María Eva Almunia Badía (born 3 March 1960) is a Spanish Socialist Workers' Party politician.

Almunia was a councillor in her hometown of Esplús (1983–1999) and in Huesca (1999–2001). She was the minister of education (2001–2008) and minister of the presidency (2010–2011) in the Government of Aragon, under president Marcelino Iglesias. From 2008 to 2010 she was Spain's Secretary of State for Education. She was the PSOE's lead candidate in the 2011 Aragonese regional election, in which they lost power.

==Biography==
Born in Esplús in the Province of Huesca, Almunia is married and has a daughter. She qualified as a teacher.

Almunia was a town councillor in her hometown from 1983 to 1999, then in Huesca from 1999 to 2001. From 1987 to 1995, she was a deputy in the provincial deputation of Huesca, responsible for education and culture.

-.-.-

_EXERCISES_:
(a) According to the biography of María Eva Almunia Badía, what position did she hold in Spain from 2008 to 2010?
(b) Transcribe part of the biography of María Eva Almunia Badía, beginning at the words "María Eva Almunia" and stopping after the words "as a teacher.".
(c) Pick up the biography of María Eva Almunia Badía after its last sentence and continue it.

_DATA SEGMENT_:

-.-.-

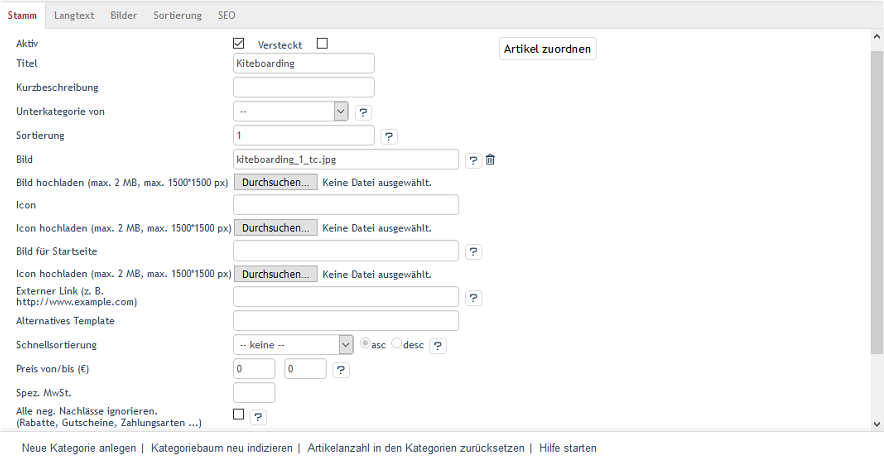Click help icon next to Sortierung field
The height and width of the screenshot is (465, 884).
(388, 136)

-.-.-

_ANSWERS GIVEN_:
(a) Spain's Secretary of State for Education.

(b)
María Eva Almunia Badía (born 3 March 1960) is a Spanish Socialist Workers' Party politician.

Almunia was a councillor in her hometown of Esplús (1983–1999) and in Huesca (1999–2001). She was the minister of education (2001–2008) and minister of the presidency (2010–2011) in the Government of Aragon, under president Marcelino Iglesias. From 2008 to 2010 she was Spain's Secretary of State for Education. She was the PSOE's lead candidate in the 2011 Aragonese regional election, in which they lost power.

==Biography==
Born in Esplús in the Province of Huesca, Almunia is married and has a daughter. She qualified as a teacher.

(c)
From 2001 to 2008, Almunia was minister of education in the Government of Aragon, under President of the Government of Aragon Marcelino Iglesias. She left in April 2008 to be Secretary of State for Education in the national second government of José Luis Rodríguez Zapatero. She was removed from office in October 2010, having been made lead candidate for the PSOE in the 2011 Aragonese regional election. In the meantime, she took office as minister of the presidency in Aragon, still under Iglesias.

In the Aragonese regional election in May 2011, the PSOE under Almunia fell to second place behind the People's Party (PP) led by Luisa Fernanda Rudi. Rudi was installed as president after gaining a majority by sealing an agreement with the Aragonese Party (PAR), former allies of the PSOE.

In June 2011, Almunia was awarded the Grand Cross of the Civil Order of Alfonso X, the Wise and of the Order of Civil Merit.